The ambitious part of our tourist group decided to go to the very top of the mountain on foot, but a few of us decided to stay down below. We drew the winning ticket. Just a few minutes after our guides had left us to go to the mountain top, a huge group of North Koreans, dressed in military-style dress, came walking towards us, led by a red flag and a propaganda banner. It seemed like they were coming to the mountain to celebrate the 60th anniversary – what better place to do that than Mt. Baekdu?
It was striking how much more talkative North Koreans in general were when there were no guides or other authority figures present. They wanted to look at our cameras, and seemed to be totally amazed. We took pictures together, and the few people in our group who spoke a little Korean tried to ask them a few questions, which they mostly answered, only with slight hesitation. They even tried saying a few phrases in English! Shortly after, as I was sitting by myself on a rock admiring the view, a solider approached to offer me a cigarette. It almost made me feel bad for not being a smoker, having to turn down such gesture. The short but amazing experience made it very clear that our guides had a deterrent effect on the regular North Koreans, and scared them away from us by their very presence.
After Mt. Baekdu, we drove to the other major attraction of the day: the log cabin where Kim Jong Il is said to have been born. However, most of the people in our group knew about the Dear Leader spending his first few years in the Soviet Union, along with his father and mother. This led us to ask ourselves if our guides and tour organizers were totally out of touch with reality; didn’t they know that we would read about what we were going to see before going there, and that a simple click on Wikipedia would reveal the truth to us? We knew that our guides probably believed the legend of Kim Jong Il being born near the sacred mountain – but what about the people a few levels above him? Surely, there must be many in North Korea’s upper classes who know that the myth of Kim Jong Il’s birthplace is nothing other than a myth?
Before actually walking to the log cabin, we stopped for a few minutes to look at a mural depicting the Kim family in front of the cabin during the revolutionary struggle.
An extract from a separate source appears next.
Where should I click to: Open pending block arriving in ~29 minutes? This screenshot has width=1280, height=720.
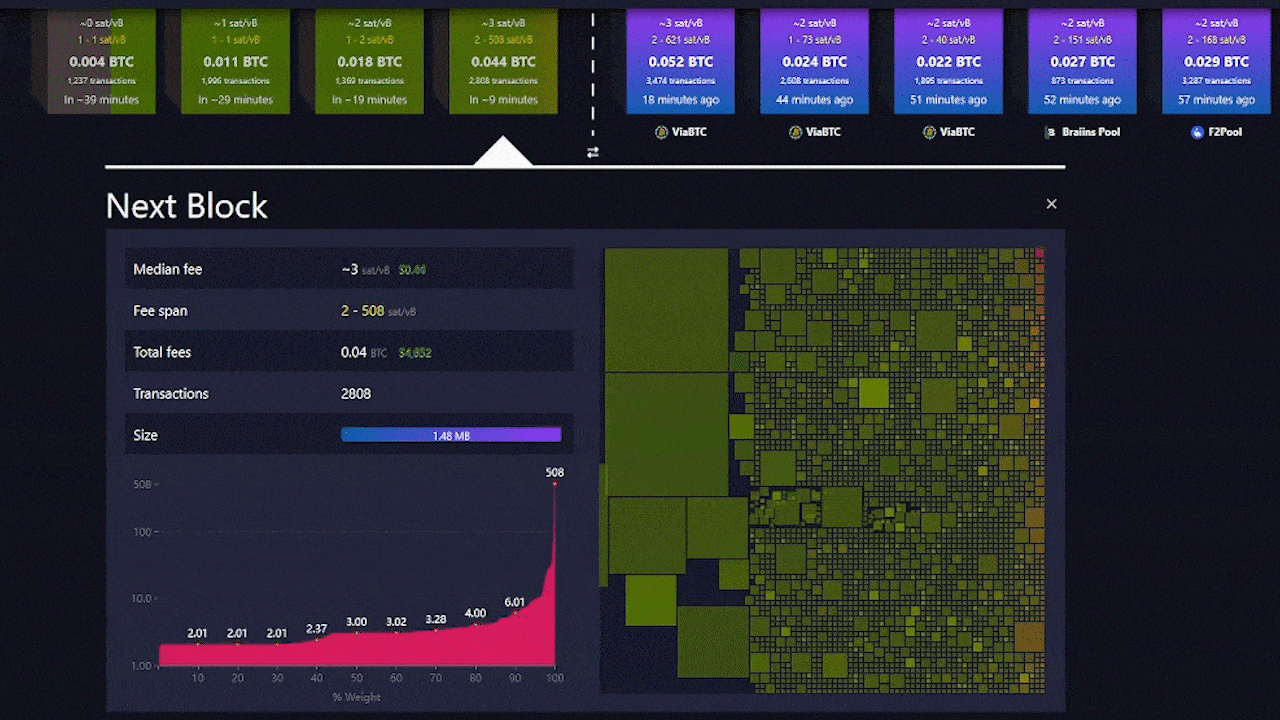(235, 62)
Everyone took pictures of the mural, but I figured, since the mural itself surely must be available online, that I would take a picture of the back of the mural instead. This was not appreciated by the minders. A few minutes after taking the picture, I was approached by one of our guides, who demanded to see the picture, and erased it. Apparently, someone from the North Korean staff had seen me sneaking behind the mural to take the picture, and alerted one of the guides. In North Korea, taking a picture of one of the Kim’s from behind is considered a highly blasphemous act.